Tuesday, November 5, 2013

Chocolat chaud and a crumbling Rothschild mansion

Exploring in Paris required a stimulant and fortifier - in this morning's case 'chocolat chaud', a charged Navigo pass and then I was ready to hop the Metro. Technically this day took me outside Paris to Boulogne-Billaincourt, a suburb grabbing the southwest environs.  Reaching the suburb, Parisian as it comes with well-coiffed ladies leading their Westies on a leash, I got lost. Where was the Bois de Boulogne - the lungs of Paris and bigger than Central Park in NYC? How could I miss it? More important where was the old Rothschild mansion left abandoned here that I'd come determined to find? A helpful suburbanite, Franprix shopping bag on arm, pointed me to the right bus.
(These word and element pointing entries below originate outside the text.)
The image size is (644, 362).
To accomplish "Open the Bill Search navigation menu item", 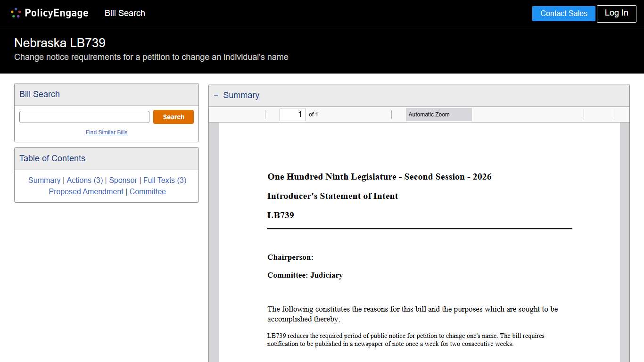I will pos(124,13).
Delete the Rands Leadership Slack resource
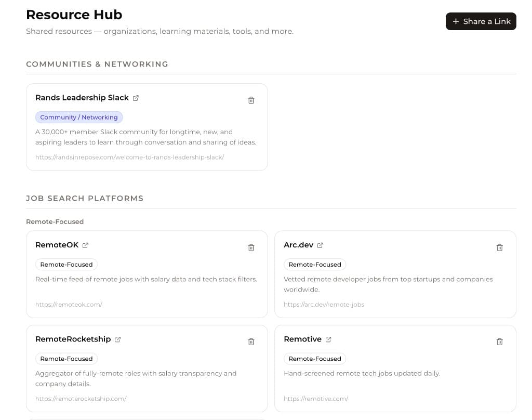 (251, 100)
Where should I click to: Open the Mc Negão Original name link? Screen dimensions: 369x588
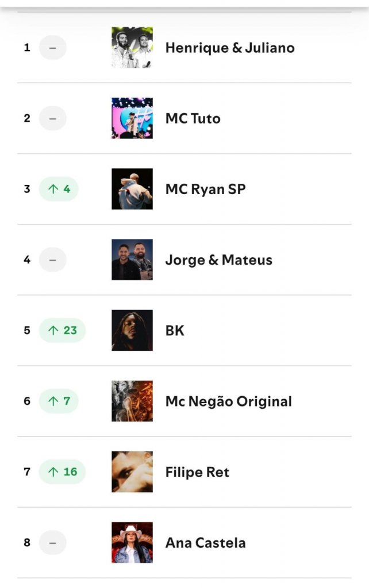tap(229, 401)
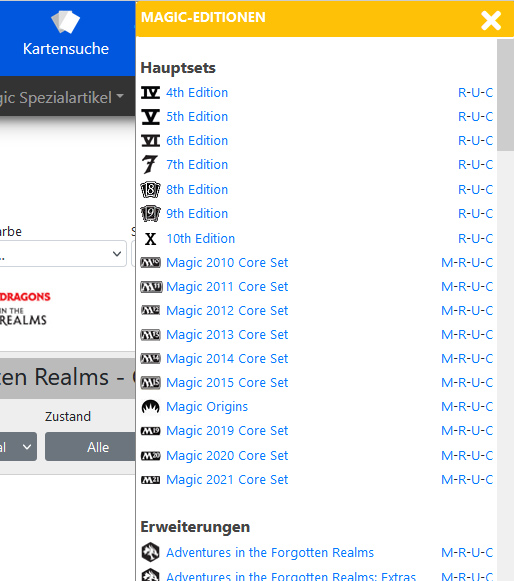The image size is (514, 581).
Task: Click R-U-C rarity link for 8th Edition
Action: [475, 190]
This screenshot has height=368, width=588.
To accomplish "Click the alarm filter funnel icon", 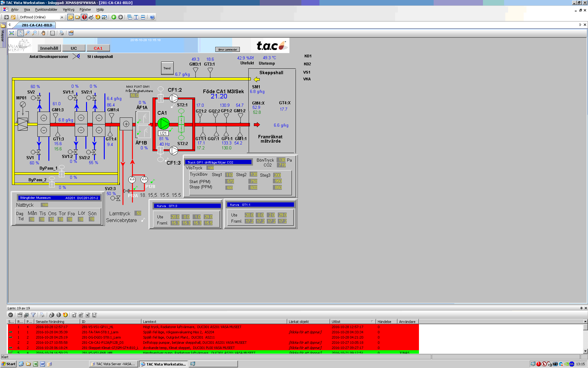I will (33, 315).
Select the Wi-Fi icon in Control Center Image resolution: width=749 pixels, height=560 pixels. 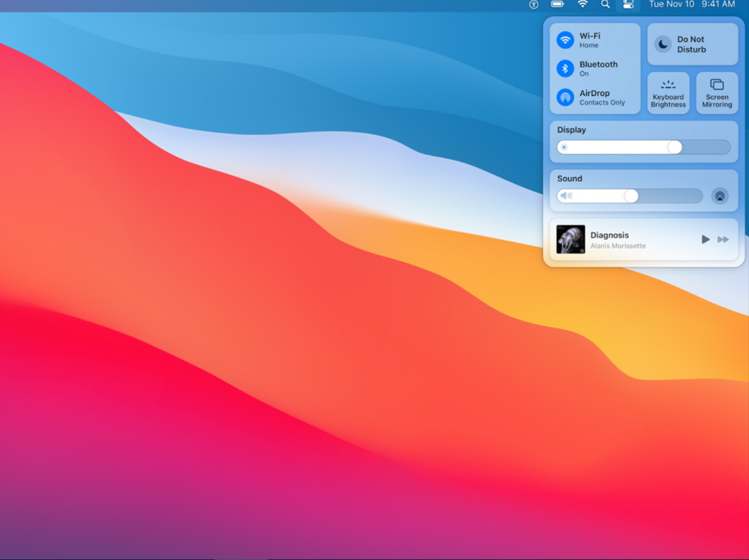(x=565, y=39)
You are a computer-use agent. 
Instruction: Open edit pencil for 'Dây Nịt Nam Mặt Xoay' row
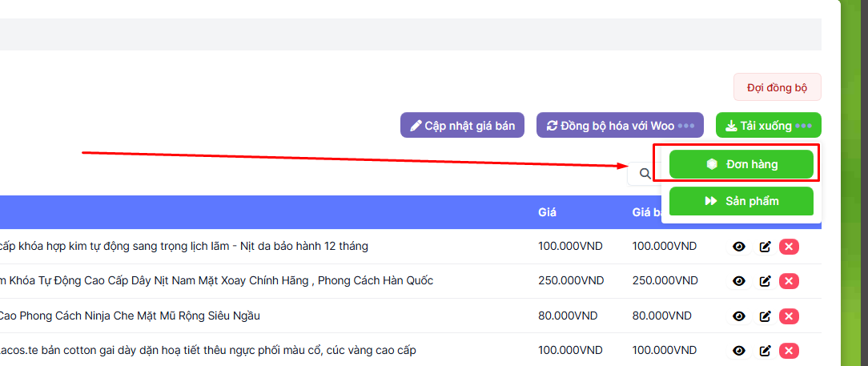tap(765, 281)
Then the bus driver indicated the stop but a white mustached passenger shook his head 'Non, le chateau Rothschild c'est par la' - a jab of his cane outside the bus window to a warren of moisture stained 50's concrete buildings.  Not promising until I hiked the lane and saw the trees of the edge of Bois de Boulogne. A trio of gardeners jerked their thumbs towards a green expanse and bushes. Two minutes later I saw this.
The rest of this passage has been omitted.